Pierre Alary : « C’est surtout une histoire humaine »

Adapté du roman de Sorj Chalandon, « Mon traître » raconte une amitié contrariée sur fond de conflit irlandais. Pierre Alary adapte cette histoire vraie avec beaucoup de brio. On y ressent toute la tension de cette incroyable trahison.

arton7432-ae3f9.jpgVous expliquez à la fin de l’album que vous vouliez garder les mots de Sorj Chalandon. Qu’est-ce qui vous plaisait dans ses mots ?
Pierre Alary. Leur beauté, le choix des mots et la façon dont ils font passer l’émotion. C’est tout ça que je voulais garder. Ne pas trahir leur force.

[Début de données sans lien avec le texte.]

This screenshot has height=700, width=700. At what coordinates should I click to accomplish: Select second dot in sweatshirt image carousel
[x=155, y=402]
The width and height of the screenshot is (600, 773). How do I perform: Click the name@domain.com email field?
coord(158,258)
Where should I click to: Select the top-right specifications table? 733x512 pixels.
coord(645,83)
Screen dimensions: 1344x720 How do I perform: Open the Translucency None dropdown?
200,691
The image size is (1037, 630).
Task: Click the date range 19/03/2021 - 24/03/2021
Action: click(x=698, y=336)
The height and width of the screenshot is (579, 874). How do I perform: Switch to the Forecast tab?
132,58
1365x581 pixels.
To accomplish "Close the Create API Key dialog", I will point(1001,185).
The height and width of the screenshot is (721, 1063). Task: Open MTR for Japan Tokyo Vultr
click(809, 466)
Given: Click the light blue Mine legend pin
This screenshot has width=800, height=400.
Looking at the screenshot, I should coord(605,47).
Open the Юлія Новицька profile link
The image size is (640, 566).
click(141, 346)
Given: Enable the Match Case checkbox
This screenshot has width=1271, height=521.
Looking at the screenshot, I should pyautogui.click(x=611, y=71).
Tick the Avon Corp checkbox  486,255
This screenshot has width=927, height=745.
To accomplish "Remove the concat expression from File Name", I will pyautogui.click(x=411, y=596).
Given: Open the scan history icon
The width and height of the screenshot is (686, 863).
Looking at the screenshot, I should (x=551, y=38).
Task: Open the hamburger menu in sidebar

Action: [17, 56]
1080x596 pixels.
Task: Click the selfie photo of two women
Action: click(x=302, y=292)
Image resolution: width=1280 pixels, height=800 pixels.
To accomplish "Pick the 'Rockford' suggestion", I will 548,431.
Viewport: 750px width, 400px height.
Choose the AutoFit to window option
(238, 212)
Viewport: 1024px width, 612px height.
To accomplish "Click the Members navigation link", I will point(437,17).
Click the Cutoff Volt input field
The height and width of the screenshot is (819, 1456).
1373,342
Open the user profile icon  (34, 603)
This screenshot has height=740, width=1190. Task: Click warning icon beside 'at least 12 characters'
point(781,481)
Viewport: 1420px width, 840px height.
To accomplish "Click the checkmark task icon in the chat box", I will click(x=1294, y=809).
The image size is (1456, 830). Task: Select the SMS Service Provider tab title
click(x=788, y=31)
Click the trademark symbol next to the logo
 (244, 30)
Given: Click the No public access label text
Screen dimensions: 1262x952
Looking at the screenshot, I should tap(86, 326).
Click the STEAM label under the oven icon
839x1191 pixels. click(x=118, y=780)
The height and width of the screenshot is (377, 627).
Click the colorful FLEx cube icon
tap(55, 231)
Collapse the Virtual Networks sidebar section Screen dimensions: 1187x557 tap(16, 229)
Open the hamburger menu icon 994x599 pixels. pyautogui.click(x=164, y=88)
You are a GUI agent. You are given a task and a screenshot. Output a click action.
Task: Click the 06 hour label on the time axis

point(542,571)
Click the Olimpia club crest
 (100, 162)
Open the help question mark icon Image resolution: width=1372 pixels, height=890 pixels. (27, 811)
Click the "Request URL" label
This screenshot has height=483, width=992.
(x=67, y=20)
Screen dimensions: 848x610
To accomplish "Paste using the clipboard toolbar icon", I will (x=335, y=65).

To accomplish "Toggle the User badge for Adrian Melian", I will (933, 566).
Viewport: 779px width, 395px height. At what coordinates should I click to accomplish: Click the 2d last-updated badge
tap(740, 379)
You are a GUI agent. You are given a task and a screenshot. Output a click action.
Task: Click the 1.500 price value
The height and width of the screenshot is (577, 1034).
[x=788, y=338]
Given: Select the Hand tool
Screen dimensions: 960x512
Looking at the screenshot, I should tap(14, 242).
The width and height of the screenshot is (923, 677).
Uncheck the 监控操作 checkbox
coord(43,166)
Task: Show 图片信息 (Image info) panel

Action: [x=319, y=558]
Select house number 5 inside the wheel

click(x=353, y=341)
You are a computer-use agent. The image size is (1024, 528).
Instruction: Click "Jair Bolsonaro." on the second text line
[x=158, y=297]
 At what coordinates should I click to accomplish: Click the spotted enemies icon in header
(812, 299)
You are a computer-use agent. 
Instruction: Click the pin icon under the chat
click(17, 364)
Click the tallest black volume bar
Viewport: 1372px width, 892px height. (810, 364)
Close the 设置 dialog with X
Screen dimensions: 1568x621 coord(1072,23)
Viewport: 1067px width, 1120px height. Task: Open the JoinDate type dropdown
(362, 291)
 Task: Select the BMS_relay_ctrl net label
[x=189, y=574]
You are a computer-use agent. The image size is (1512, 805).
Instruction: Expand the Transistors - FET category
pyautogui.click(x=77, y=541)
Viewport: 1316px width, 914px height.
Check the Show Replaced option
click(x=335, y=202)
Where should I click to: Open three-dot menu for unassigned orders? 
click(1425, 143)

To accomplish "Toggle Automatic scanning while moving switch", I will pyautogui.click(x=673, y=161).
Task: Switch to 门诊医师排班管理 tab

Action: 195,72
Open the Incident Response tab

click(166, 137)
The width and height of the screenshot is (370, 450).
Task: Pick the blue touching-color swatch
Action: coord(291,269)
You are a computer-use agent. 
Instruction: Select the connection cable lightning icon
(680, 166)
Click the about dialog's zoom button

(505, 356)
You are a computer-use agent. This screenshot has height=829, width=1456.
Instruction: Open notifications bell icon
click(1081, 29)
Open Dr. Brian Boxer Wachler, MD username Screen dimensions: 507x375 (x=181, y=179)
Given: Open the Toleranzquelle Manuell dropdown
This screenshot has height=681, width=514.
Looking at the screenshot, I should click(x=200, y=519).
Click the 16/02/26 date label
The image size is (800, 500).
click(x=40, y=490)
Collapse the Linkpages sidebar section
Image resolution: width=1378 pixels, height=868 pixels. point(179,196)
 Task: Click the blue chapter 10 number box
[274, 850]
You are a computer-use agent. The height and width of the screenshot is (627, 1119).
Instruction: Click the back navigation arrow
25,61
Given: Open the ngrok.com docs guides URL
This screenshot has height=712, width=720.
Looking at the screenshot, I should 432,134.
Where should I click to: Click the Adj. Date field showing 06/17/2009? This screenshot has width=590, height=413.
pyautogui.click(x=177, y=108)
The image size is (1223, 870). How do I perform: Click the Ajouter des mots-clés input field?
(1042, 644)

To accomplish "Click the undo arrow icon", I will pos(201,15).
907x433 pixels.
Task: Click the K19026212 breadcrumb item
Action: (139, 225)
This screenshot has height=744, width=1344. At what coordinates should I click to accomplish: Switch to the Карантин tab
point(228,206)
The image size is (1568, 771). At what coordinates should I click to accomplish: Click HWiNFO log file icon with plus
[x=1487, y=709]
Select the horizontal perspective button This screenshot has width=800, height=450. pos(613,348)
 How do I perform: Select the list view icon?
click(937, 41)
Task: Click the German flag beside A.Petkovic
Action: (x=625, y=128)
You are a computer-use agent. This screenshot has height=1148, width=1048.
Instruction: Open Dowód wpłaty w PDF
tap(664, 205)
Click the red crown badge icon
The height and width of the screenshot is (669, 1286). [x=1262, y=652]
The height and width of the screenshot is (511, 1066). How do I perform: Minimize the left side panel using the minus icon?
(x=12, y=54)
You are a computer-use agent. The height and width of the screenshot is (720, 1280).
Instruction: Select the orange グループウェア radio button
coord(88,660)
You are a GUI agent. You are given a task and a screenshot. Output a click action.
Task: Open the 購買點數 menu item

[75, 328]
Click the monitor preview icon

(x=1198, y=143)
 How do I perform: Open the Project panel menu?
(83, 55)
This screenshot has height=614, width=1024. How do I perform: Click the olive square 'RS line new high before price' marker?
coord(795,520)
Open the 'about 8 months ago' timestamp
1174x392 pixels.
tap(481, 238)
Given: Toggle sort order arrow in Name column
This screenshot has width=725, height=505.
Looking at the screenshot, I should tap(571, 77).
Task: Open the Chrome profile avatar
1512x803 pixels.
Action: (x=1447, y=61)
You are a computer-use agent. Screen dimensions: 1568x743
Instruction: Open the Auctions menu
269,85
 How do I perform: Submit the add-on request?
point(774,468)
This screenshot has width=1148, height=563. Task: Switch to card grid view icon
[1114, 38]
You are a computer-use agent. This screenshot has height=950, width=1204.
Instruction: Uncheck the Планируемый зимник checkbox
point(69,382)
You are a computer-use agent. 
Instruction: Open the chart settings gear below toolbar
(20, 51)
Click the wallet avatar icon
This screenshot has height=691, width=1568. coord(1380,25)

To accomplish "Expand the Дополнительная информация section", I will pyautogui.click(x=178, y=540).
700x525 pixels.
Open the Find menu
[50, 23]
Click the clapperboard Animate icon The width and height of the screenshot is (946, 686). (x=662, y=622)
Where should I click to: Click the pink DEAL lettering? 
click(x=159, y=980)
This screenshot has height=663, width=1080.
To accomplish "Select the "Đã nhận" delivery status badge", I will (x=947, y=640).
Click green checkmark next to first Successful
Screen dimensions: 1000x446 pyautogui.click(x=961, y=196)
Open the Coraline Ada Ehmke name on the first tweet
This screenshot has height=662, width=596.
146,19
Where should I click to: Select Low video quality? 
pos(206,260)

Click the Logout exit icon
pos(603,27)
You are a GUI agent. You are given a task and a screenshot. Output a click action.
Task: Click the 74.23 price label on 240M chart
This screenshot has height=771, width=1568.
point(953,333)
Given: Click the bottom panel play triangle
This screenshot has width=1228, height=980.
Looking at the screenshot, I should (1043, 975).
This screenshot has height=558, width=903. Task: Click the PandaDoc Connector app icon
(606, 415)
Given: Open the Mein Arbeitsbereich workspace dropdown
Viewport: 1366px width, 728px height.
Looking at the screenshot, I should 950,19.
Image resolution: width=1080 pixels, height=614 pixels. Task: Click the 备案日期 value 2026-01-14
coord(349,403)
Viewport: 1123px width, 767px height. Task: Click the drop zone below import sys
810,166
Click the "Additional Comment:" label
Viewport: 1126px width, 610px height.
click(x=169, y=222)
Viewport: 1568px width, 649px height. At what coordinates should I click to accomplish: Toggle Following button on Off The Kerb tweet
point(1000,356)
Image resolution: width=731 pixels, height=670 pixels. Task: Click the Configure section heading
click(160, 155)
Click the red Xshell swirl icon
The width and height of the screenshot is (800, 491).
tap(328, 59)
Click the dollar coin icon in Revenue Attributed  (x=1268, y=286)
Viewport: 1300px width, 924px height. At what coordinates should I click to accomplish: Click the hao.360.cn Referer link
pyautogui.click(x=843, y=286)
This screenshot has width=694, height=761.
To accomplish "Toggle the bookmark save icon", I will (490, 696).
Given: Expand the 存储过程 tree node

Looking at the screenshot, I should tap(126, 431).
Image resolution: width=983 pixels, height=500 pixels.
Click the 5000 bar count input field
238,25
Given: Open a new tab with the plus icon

Est-ce que cela a compliqué votre travail d’adaptation ?
P.A. Non, pas vraiment. Par contre, ayant choisi de garder en partie le texte, il fallait assumer et ne rien rajouter. Ainsi, j’ai enlevé, coupé, mais à aucun moment je n’ai ajouté de mots à moi. Mon intervention était donc plus au niveau de la mise en forme et d’un rythme plus adapté au médium bande dessinée. Il fallait juste être prudent sur le choix des séquences à garder et celles à mettre de côté. Je devais garder une cohérence dans ces choix.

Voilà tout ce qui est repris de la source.